One of the first tasks of the forensic analyst is to review the conditions or context of the failure. In the case of a vehicle collision, how fast was the vehicle going at the time of the collision? How heavy was the vehicle at the time of the collision? The speed and weight of the vehicle can tell them how much momentum the vehicle had before the collision occurred. What were the road conditions? Could the tires create enough friction to stop the vehicle before the collision occurred? In other words, what were the physical laws governing the system when the collision occurred? One of the most basic laws that is applied in this instance is the law of conservation of linear momentum.

The law of conservation of linear momentum states that the total momentum of a closed system of objects (which has no interactions with external agents) is constant. Here is the law expressed as a mathematical formula:

m1u1 + m2u2 = m1v1 + m2v2

Momentum is a product of mass (m1) and velocity (u1). The law states that the momentum of the first object (m1u1) plus the momentum of the second object (m2u2) before a collision must equal the combined masses and velocities of the two objects after the collision. Velocity is expressed as a vector quantity because it has direction and magnitude. Think of velocity as an arrow; the point of the arrow indicates direction, and the length of the arrow indicates the quantity of speed.

How might this formula describe a test team? A test team has mass in the form of testers. A test team has velocity in the form of direction and speed in that they have a set of test scenarios which they are executing at a specific rate. We might also define the velocity of a test team by the rate at which they find bugs in the system. What's interesting is that these variables often change over the duration of the project, and we don't always understand why. If the law of conservation of linear momentum can be applied to test teams, and the momentum of a test team changes, then it must follow that the test team has experienced a collision.

Collisions come in two different forms: elastic and inelastic. An elastic collision is one where the total kinetic energy (energy of motion) of two bodies before a collision is equal to the total kinetic energy after the collision. Think of two billiard balls in space. A moving billiard ball collides with a stationary billiard ball and stops. The first billiard ball now has zero kinetic energy while the second billiard ball travels away with all of the kinetic energy of the first ball. An inelastic collision is where the kinetic energy of the two bodies is not conserved after a collision. Think of a golf ball hitting the green. The surface of the green deforms, absorbing a lot of the kinetic energy of the golf ball causing it to slow down or stop completely.

→ GOAL 1:
Answer these questions from the momentum passage.
(a) What two forms of collision does it name?
(b) In what form does a test team have mass?
(c) When velocity is pictured as an arrow, what does the length of the arrow indicate?
→ GOAL 2:
Write out the momentum passage word for word, starting with "One of the first" and going on through "of linear momentum.".
Rely only on the momentum passage.

→ DATASET EXCERPT:
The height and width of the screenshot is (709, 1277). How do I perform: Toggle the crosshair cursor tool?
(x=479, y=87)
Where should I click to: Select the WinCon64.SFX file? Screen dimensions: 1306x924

→ RIGHT ANSWER 1:
(a) Elastic and inelastic.
(b) In the form of testers.
(c) The quantity of speed.

→ RIGHT ANSWER 2:
One of the first tasks of the forensic analyst is to review the conditions or context of the failure. In the case of a vehicle collision, how fast was the vehicle going at the time of the collision? How heavy was the vehicle at the time of the collision? The speed and weight of the vehicle can tell them how much momentum the vehicle had before the collision occurred. What were the road conditions? Could the tires create enough friction to stop the vehicle before the collision occurred? In other words, what were the physical laws governing the system when the collision occurred? One of the most basic laws that is applied in this instance is the law of conservation of linear momentum.